*** 추출 자료 ***
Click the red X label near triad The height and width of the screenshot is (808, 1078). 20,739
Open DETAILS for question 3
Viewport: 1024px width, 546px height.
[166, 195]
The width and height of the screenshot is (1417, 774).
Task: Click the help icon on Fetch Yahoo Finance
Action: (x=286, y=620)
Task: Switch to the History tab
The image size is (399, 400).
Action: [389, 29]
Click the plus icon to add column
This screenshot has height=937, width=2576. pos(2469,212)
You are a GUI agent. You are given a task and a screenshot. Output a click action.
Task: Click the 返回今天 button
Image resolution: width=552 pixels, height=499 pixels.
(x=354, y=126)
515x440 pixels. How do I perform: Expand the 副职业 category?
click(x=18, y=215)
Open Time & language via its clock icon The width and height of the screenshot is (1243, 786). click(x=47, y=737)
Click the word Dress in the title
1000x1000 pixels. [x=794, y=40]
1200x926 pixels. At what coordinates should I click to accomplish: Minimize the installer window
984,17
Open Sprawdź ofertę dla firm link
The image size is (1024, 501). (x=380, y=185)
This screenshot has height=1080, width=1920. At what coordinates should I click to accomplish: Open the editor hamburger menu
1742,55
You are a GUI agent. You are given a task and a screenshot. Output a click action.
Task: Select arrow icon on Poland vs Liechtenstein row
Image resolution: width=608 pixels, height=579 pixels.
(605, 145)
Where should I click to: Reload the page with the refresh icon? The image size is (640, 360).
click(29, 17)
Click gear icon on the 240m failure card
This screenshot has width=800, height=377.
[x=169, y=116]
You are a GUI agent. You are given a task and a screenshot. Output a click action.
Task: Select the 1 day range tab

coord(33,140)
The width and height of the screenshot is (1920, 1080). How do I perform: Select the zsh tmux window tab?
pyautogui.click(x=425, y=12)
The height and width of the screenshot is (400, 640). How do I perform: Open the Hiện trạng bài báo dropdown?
***
▸ 수행할 작업:
목록 전체에서 "hamburger menu" 표현을 "overflow menu" 표현으로 갱신하고, 나머지는 한 글자도 바꾸지 말고 목록의 모든 줄을 다시 제시하라.

▸ 작성 답안:
Click the red X label near triad The height and width of the screenshot is (808, 1078). 20,739
Open DETAILS for question 3
Viewport: 1024px width, 546px height.
[166, 195]
The width and height of the screenshot is (1417, 774).
Task: Click the help icon on Fetch Yahoo Finance
Action: (x=286, y=620)
Task: Switch to the History tab
The image size is (399, 400).
Action: [389, 29]
Click the plus icon to add column
This screenshot has height=937, width=2576. pos(2469,212)
You are a GUI agent. You are given a task and a screenshot. Output a click action.
Task: Click the 返回今天 button
Image resolution: width=552 pixels, height=499 pixels.
(x=354, y=126)
515x440 pixels. How do I perform: Expand the 副职业 category?
click(x=18, y=215)
Open Time & language via its clock icon The width and height of the screenshot is (1243, 786). click(x=47, y=737)
Click the word Dress in the title
1000x1000 pixels. [x=794, y=40]
1200x926 pixels. At what coordinates should I click to accomplish: Minimize the installer window
984,17
Open Sprawdź ofertę dla firm link
The image size is (1024, 501). (x=380, y=185)
This screenshot has height=1080, width=1920. At what coordinates should I click to accomplish: Open the editor overflow menu
1742,55
You are a GUI agent. You are given a task and a screenshot. Output a click action.
Task: Select arrow icon on Poland vs Liechtenstein row
Image resolution: width=608 pixels, height=579 pixels.
(605, 145)
Where should I click to: Reload the page with the refresh icon? The image size is (640, 360).
click(29, 17)
Click gear icon on the 240m failure card
This screenshot has width=800, height=377.
[x=169, y=116]
You are a GUI agent. You are given a task and a screenshot. Output a click action.
Task: Select the 1 day range tab

coord(33,140)
The width and height of the screenshot is (1920, 1080). How do I perform: Select the zsh tmux window tab?
pyautogui.click(x=425, y=12)
The height and width of the screenshot is (400, 640). How do I perform: Open the Hiện trạng bài báo dropdown?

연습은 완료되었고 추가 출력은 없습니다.